Ovviamente, i pronostici non lasciano alcuna speranza alle malcapitate prede, tuttavia Ben non ha la benché minima intenzione di arrendersi, puntando addirittura a rovesciare/disintegrare l’intero apparato che sorregge questa brutale/applaudita forma d’intrattenimento.

 

 

Colman Domingo

The Running Man (2025): Colman Domingo

 

 

Diretto con immancabile energia da Edgar Wright (L’alba dei morti dementi, La fine del mondo), impegnato anche nella sceneggiatura insieme a Michael Bacall (Scott Pilgrim vs. The world, Project X – Una festa che spacca), e tratto dal romanzo L’uomo in fuga di Stephen King, The Running Man è un prodotto a dir poco esplosivo, che centrifuga l’azione – presente in tutte le salse, tra randellate, sportellate, sparatorie e salti nel vuoto - con un contenuto marcatamente distopico, all’insegna di qualche compromesso (110 milioni di budget li richiedono, nonostante alcuni appaiano marginali/ridicoli, francamente risibili/evitabili) e del motto chi si ferma è perduto.

Così, il proverbiale senso del ritmo imposto dall’autore britannico (vedi Baby Driver – Il genio della fuga) prende rapidamente il sopravvento, circondando il protagonista con estemporanei gregari di lusso (come William H. Macy ed Emilia Jones) e dei cattivi con il coltello tra i denti (Lee Pace e Karl Glusman), transitando con innata scioltezza da uno stage al successivo, individuando in questo processo delle sezioni particolarmente esaltanti (vedi l’allestimento in stile Mamma, ho perso l’aereo che vede protagonista un efficace Michael Cera).

Al contempo, anche se i meccanismi dello show sono formulati con sintetica chiarezza, la trance agonistica riduce l’effetto distorsivo/critico di una congiuntura altamente degradante verso cui il dito viene puntato, un punto esiziale di caduta di un lavaggio del cervello ormai arrivato al suo ultimo compimento, con letali armi di distrazioni di massa (il popolo è parte attiva del congegno, sono tutti tifosi senza coscienza), gli indici di ascolto che dettano legge e una lotta disperata tra poveri/reietti/esclusi (Hunger games), ideata anche per il divertimento di chi se la passa alla grande (Squid game).

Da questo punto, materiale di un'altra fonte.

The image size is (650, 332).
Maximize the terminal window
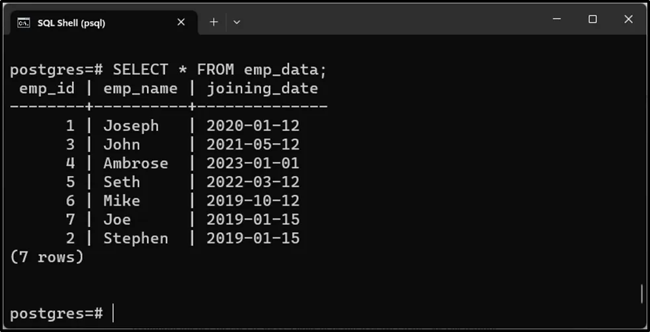pyautogui.click(x=592, y=19)
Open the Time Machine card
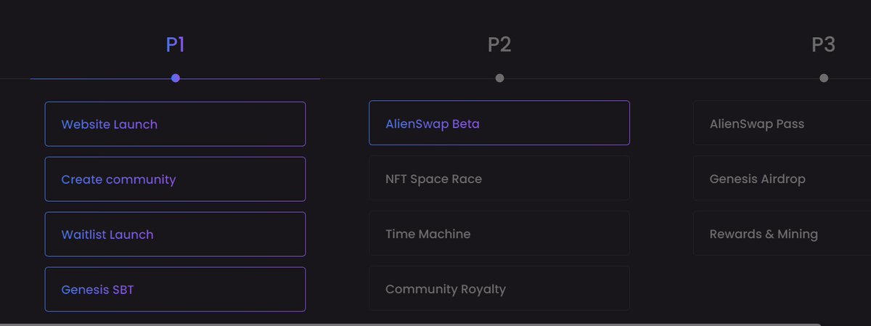Viewport: 871px width, 326px height. [499, 234]
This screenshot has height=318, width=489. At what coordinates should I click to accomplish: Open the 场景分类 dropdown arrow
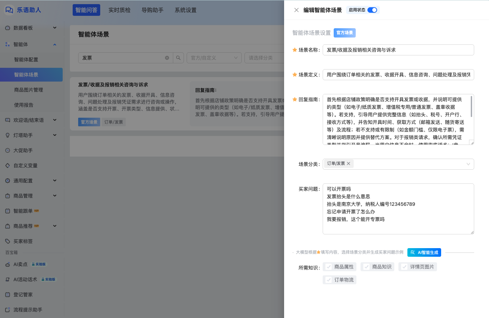[468, 164]
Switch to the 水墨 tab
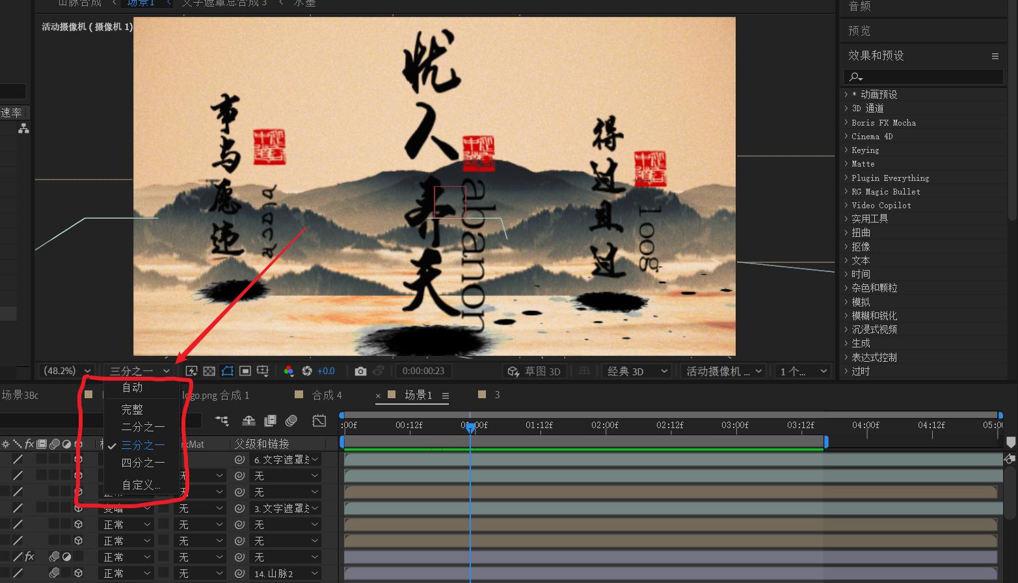This screenshot has height=583, width=1018. coord(303,3)
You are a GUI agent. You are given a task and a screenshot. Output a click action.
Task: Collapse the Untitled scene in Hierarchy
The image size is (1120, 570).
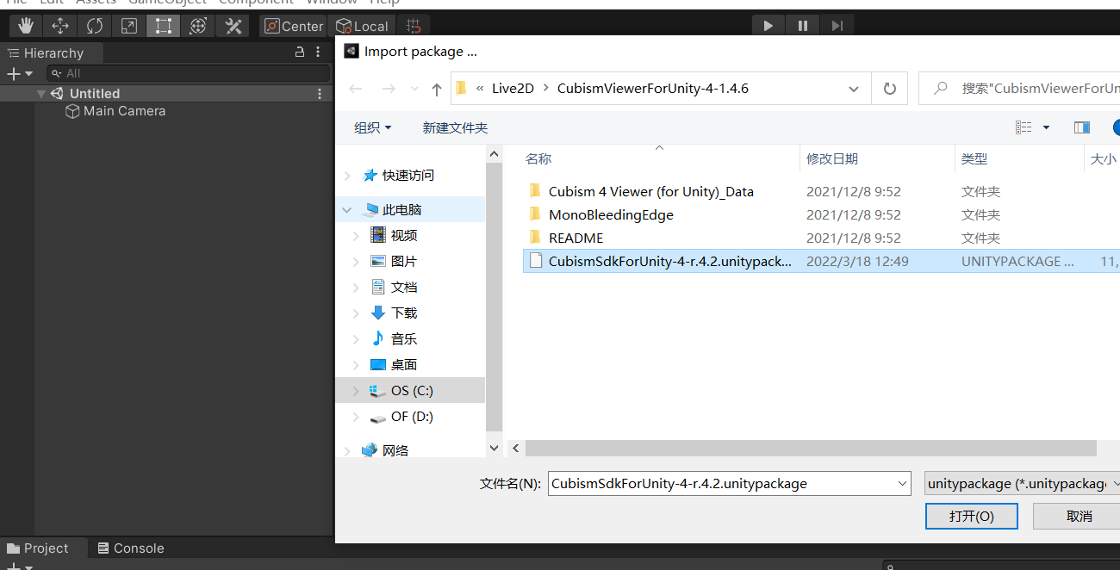click(41, 94)
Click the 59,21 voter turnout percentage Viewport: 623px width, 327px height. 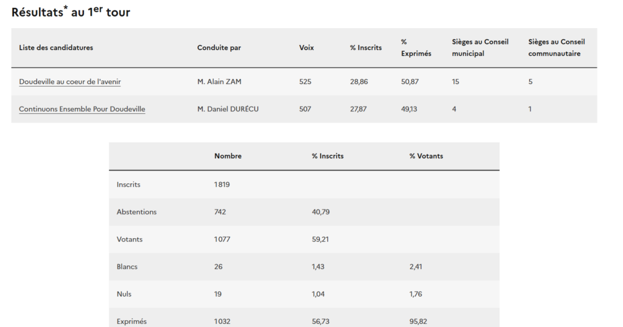(321, 239)
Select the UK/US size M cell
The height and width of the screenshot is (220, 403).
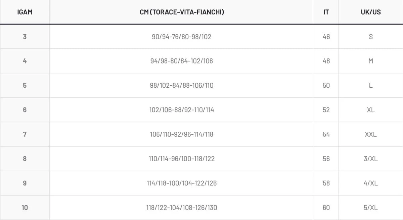[370, 61]
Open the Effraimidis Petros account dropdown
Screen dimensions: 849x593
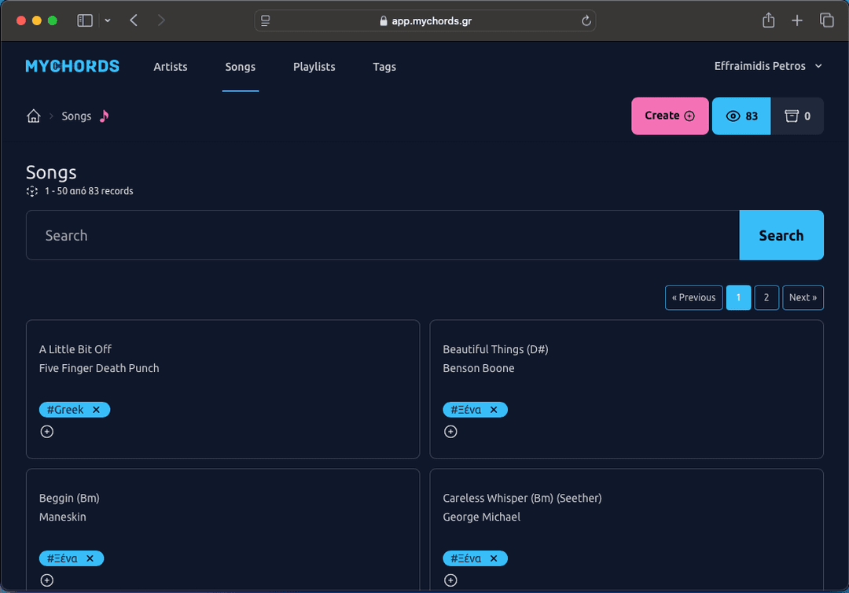tap(768, 66)
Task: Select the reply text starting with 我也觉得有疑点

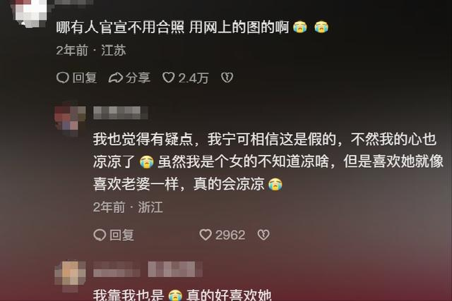Action: coord(268,161)

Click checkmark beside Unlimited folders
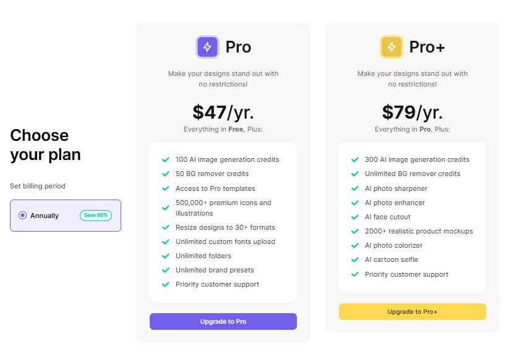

Ciò detto, quantunque manchi il salto di qualità definitivo, The Running Man è un rullo compressore che non smarrisce mai il filo del discorso, con un bollettino che vanta risorse preziose, come il suo protagonista, quel Glen Powell ormai eletto a ruolo di star del presente/futuro hollywoodiano, una bella faccia tosta che incassa - con spudorata resilienza - i tanti colpi ai quali è sottoposto, seguendo le regole del gioco e rilanciando senza denotare la minima titubanza.

 

 

Glen Powell

The Running Man (2025): Glen Powell

 

 

In conclusione, The Running man è un film acrobatico e surriscaldato, che rappresenta un discreto passo in avanti rispetto a L’implacabile, il suo diretto precursore (non ci voleva molto), e che maneggia con rispetto – nei limiti di quanto gli è stato probabilmente concesso - il testo originario, tuttavia la commistione/convivenza tra le anime cupe e brillanti che lo contraddistinguono, solleva qualche perplessità.

Tra sprint brucianti e descrizioni sommarie, senza esclusione di colpi e con un’ineffabile prontezza di riflessi, tante risorse preziose/fresche, come ad esempio la fotografia tirata a lucido impressa da Chung Chung-hoon (Old boy, Heretic), e bombe a orologeria azionate – a ripetizione - nel momento opportuno (per inciso, accade spesso), per un bulimico tour de force che, nonostante sia galvanizzante, finisce per delimitare il potenziale della portata disponibile.

Forsennato e spavaldo, aerodinamico e sensazionalistico, con poderosi giochi di prestigio che spostano (per quanto mi riguarda, un po’ troppo oltre il fine utilitaristico) gli equilibri.